* TASK REQUIREMENTS *
Render the material as a Markdown table with columns Row and Line, one numbered row per nonblank line, beginning at the first line and stopping after the line that has "click(x=20, y=90)". Leave the pictures out of the table.

━━━ RECORDED DATA

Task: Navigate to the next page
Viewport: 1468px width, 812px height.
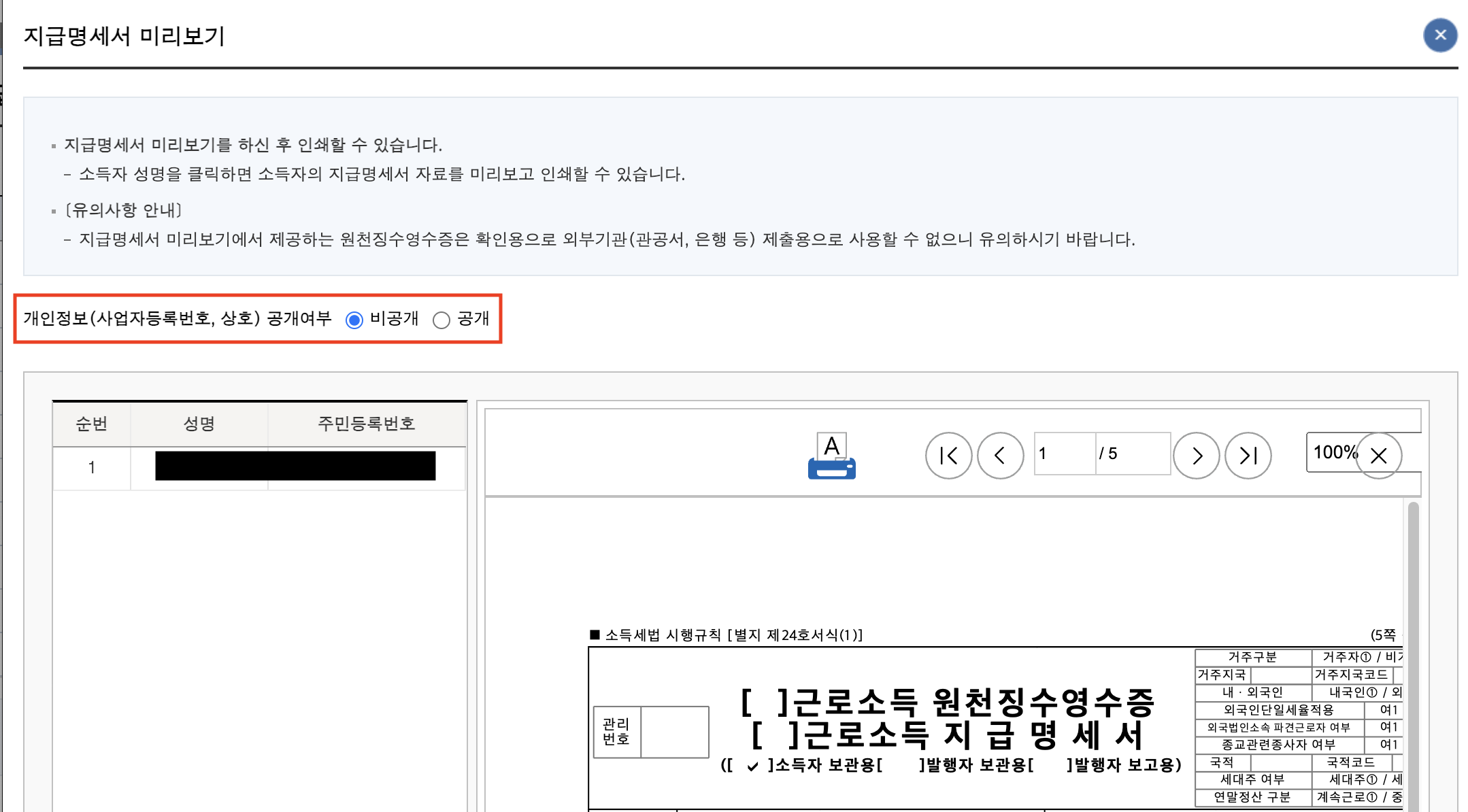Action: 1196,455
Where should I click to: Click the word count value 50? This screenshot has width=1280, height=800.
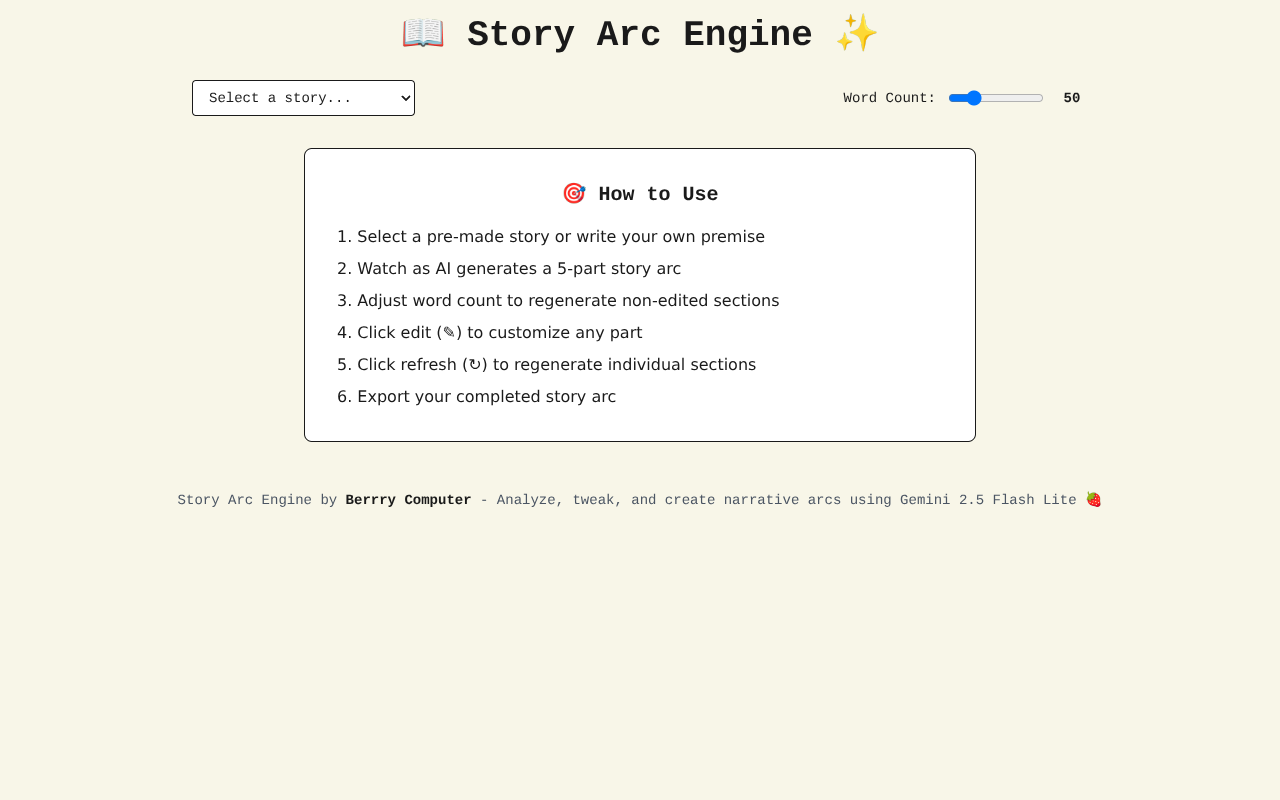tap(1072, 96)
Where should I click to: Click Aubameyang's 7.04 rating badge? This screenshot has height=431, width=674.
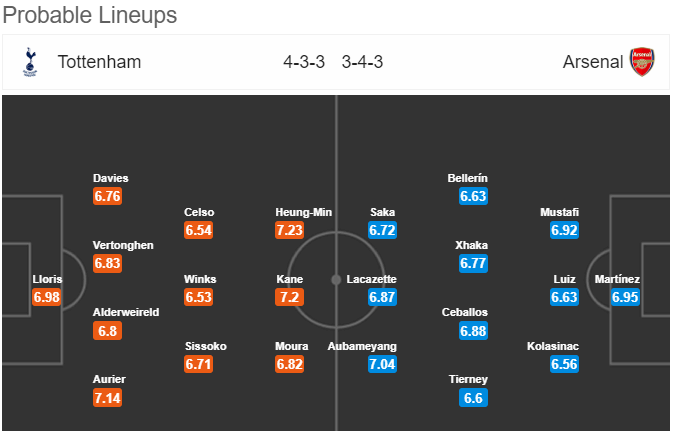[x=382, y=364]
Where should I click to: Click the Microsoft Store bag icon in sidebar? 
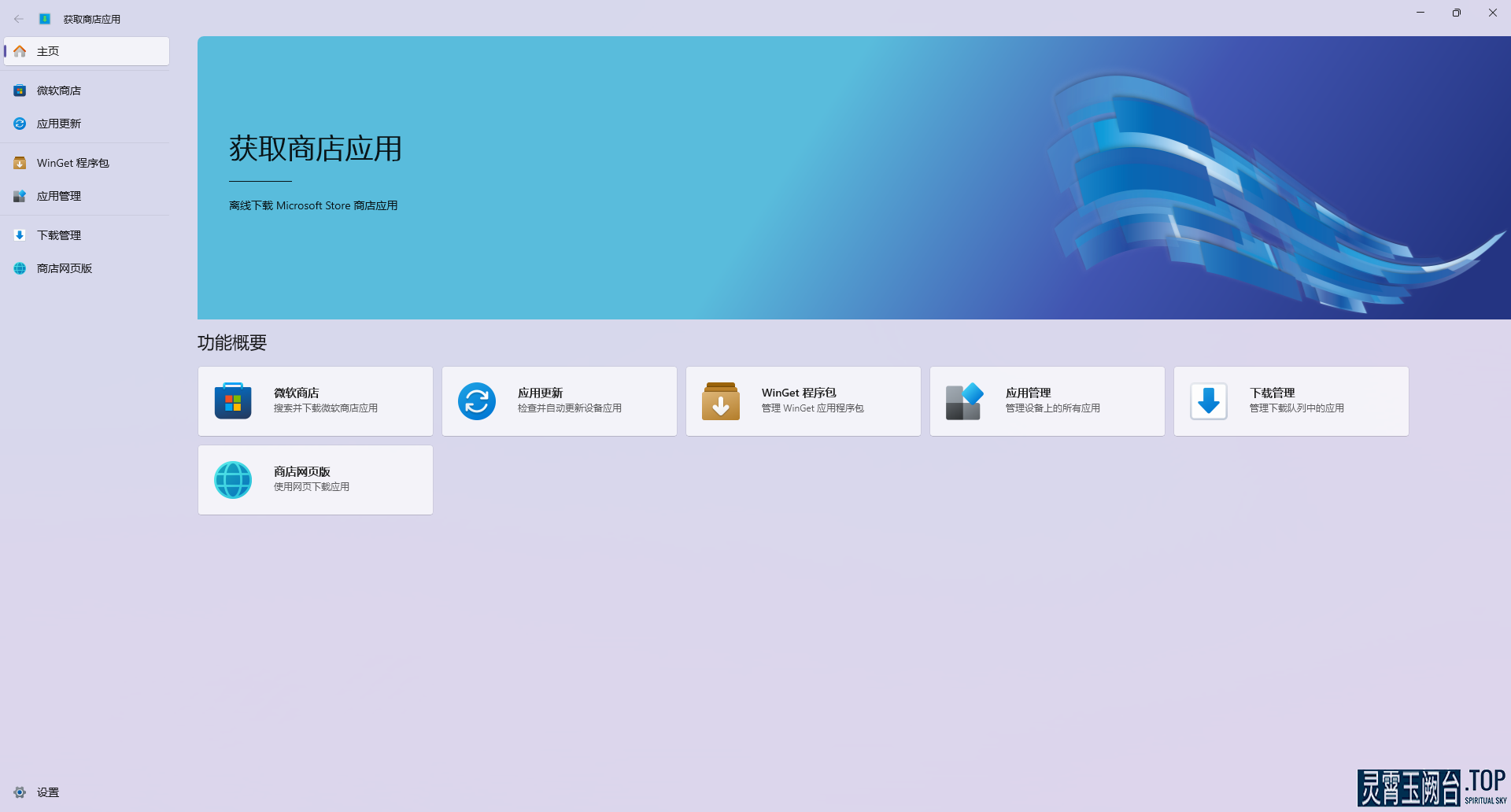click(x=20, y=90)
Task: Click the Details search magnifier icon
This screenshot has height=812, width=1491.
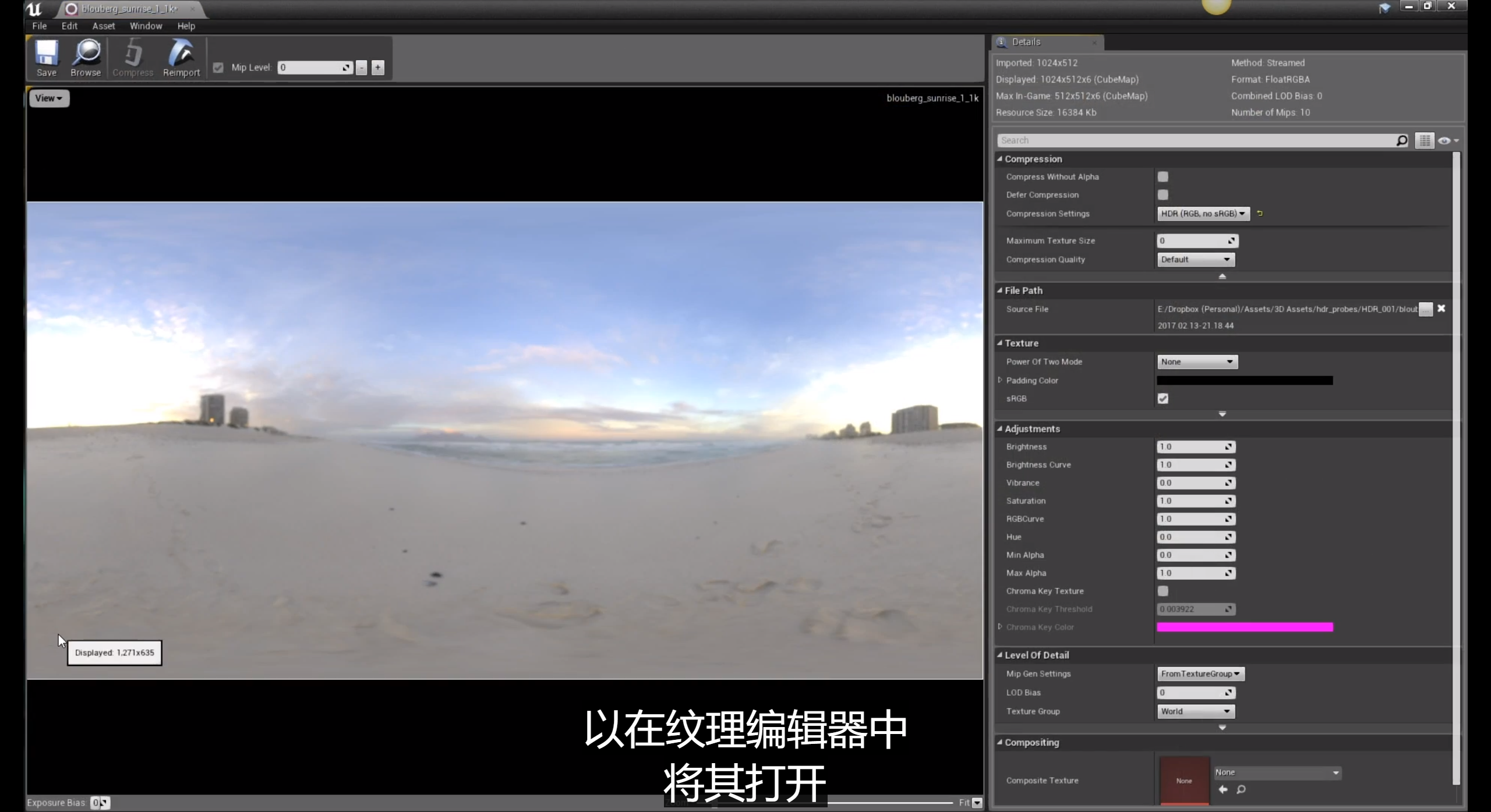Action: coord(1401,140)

━━━━━━

* RESULT *
| Row | Line |
|---|---|
| 1 | Task: Navigate to the next page |
| 2 | Viewport: 1468px width, 812px height. |
| 3 | Action: 1196,455 |
| 4 | Where should I click to: Click the word count value 50? This screenshot has width=1280, height=800. |
| 5 | tap(1072, 96) |
| 6 | Where should I click to: Click Aubameyang's 7.04 rating badge? This screenshot has height=431, width=674. |
| 7 | [x=382, y=364] |
| 8 | Where should I click to: Click the Microsoft Store bag icon in sidebar?  |
| 9 | click(x=20, y=90) |